Heute weiß man: Optimale Händehygiene senkt die Infektionsrate um bis zu 30 Prozent – und das mit einer einfachen und sehr kurzen Tätigkeit: „Händehygiene ist simpel, effektiv und dauert weniger als 30 Sekunden, kann aber viele Leben retten“, betont Presterl. „Durch die steigende Zahl von multi-resistenten Krankheitserregern muss immer wieder an die Wichtigkeit der Prävention einer Übertragung von Infektionen und deren Erregern erinnert werden.“ Internationale Studien haben gezeigt, dass schon bei einem Anstieg der Händedesinfektionsrate von 48 Prozent auf 66 Prozent eine Reduktion der Infektionen von 17 auf zehn Prozent erfolgt. Europaweit liegt die Compliance derzeit bei rund 50 Prozent.

„Die Förderung der Handhygiene kann durch die Implementierung eines angemessenen multimodalen Ansatzes, der die Verwendung von alkoholbasiertem Händedesinfektionsmittel als wichtigem Systemwechsel mit einschließt, weltweit bis zu 8 Millionen Leben pro Jahr retten“, betonte Didier Pittet, Leiter der Abteilung für Krankenhaushygiene an den Genfer Universitätskliniken und externer Leiter des WHO-Programms „Clean Care is Safer Care“. Er ist auch einer der wichtigsten „Händehygiene-Botschafter“ weltweit und hat die „5 Momente der Händehygiene in Krankenhäusern“ mitentwickelt, eine weltweite Richtlinie für die richtige Handdesinfektion.

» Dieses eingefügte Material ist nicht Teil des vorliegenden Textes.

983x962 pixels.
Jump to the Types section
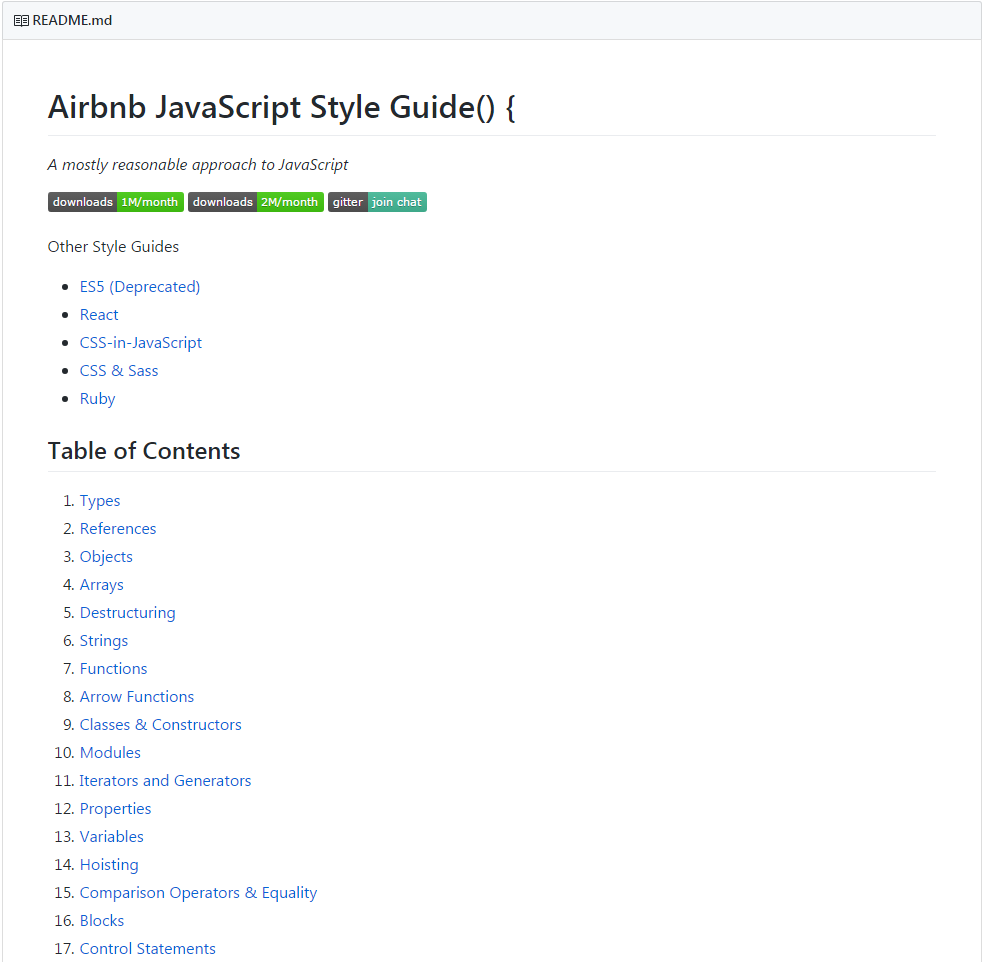100,501
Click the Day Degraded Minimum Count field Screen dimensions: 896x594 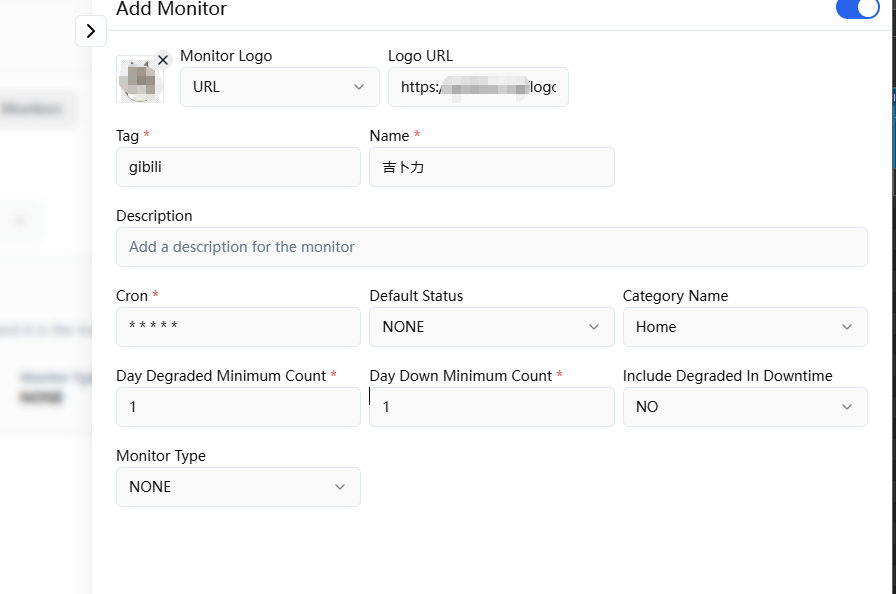tap(238, 407)
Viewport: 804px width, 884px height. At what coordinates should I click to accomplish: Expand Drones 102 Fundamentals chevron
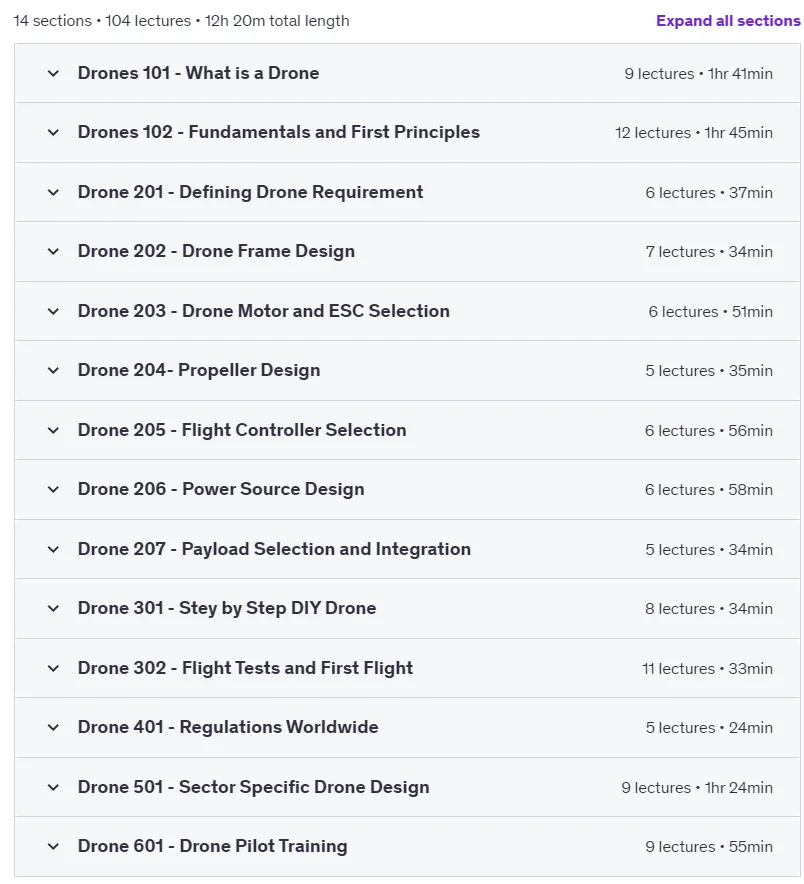(x=53, y=132)
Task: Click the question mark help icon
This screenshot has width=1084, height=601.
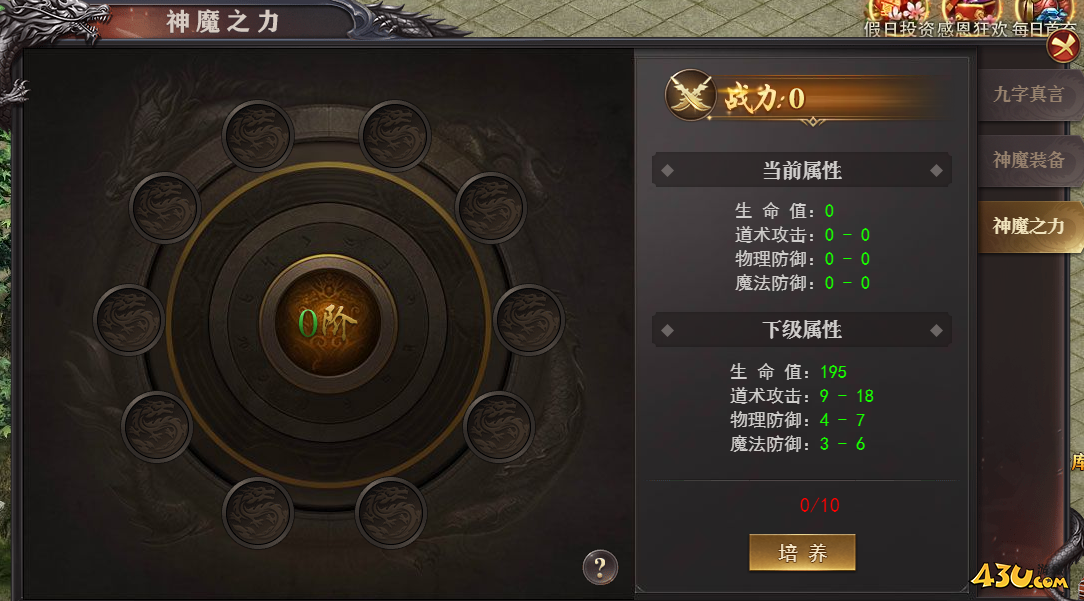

Noch mehr Ressourcen für Händehygiene nötig

Die aktuellen Zahlen der Prävalenz-Untersuchung der Händehygiene in Europa zeigen, dass das AKH Wien und die dort beschäftigten ÄrztInnen bei der Compliance europaweit mittlerweile deutlich über dem internationalen Schnitt liegen. „Wir haben uns auf ein gutes Niveau verbessert“, so Presterl. Hundertprozentige Händehygiene gebe es aber aus verschiedensten Gründen (noch) nicht, zum einen sei Händehygiene bis vor kurzem noch „in Vergessenheit geraten“, erst vor wenigen Jahren wurde ihr in der Medizin wieder mehr Beachtung geschenkt, dazu kommen multiresistente Erreger (MRE), die vor allem bei schwer kranken PatientInnen auftreten – etwa in der Intensivmedizin.

Presterl: „Durch die moderne Medizin werden Patienten mit wesentlich schwierigeren Krankheiten intensivmedizinisch und mit invasiven Maßnahmen betreut. Bei einer Besiedelung mit MRE kann es dadurch leichter zu einer Infektion kommen.“ Und drittens müsse hygienisches Verhalten auch trainiert werden. Im medizinischen Curriculum der Universität Wien und der MedUni Wien wird seit 1995 die Händehygiene im Rahmen von Seminaren gelehrt. „Dadurch wird eine neue Generation an ÄrztInnen mit perfekter Händehygiene-Technik und noch mehr Awareness für Händehygiene ausgebildet.“ Wichtig seien hier auch Vorbilder, die in der täglichen Arbeit Händehygiene vorleben. Im AKH Wien fand dementsprechend anlässlich des Welttags der Händehygiene am 5. Mai zusammen mit Vertretern der ärztlichen Direktion und Vertretern der MedUni Wien eine Händehygiene-Staffel nach dem 5-Momente-Modell von Didier Pittet statt.

„Heute sind wir im Vergleich zu Semmelweis‘ Zeiten mit wesentlich gefährlicheren Keimen konfrontiert, die vor allem durch falschen und zu leichtfertigen Gebrauch von Antibiotika entstehen. Diese multiresistenten Keime sind im täglichen Leben zwar nur bedingt ein Problem, aber gerade in Spitälern und Gesundheitseinrichtungen können sie für ohnehin schon geschwächte und damit leicht angreifbare PatientInnen zur Lebensbedrohung werden. Darum müssen wir uns dieses Thema immer wieder ins Bewusstsein rufen und die politischen Entscheidungsträger im Gesundheitswesen dazu ermutigen, ausreichend Ressourcen für die Krankenhaushygiene zur Verfügung zu stellen und alle Initiativen, die Antibiotikaresistenzen reduzieren, zu unterstützen“, betonte Bernhard Küenburg, Gründer des Semmelweis-Vereins.

Österreich ist eines der wenigen europäischen Länder, das die Krankenhaushygiene im Bundesgesetz über Krankenanstalten und Kuranstalten festgeschrieben hat.